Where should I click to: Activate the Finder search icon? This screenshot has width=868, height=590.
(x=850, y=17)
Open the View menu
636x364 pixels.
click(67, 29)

################

### [To do]
Using the listing above, retype each line exactly.

### [Answer to the exercise]
Where should I click to: Activate the Finder search icon? This screenshot has width=868, height=590.
(x=850, y=17)
Open the View menu
636x364 pixels.
click(67, 29)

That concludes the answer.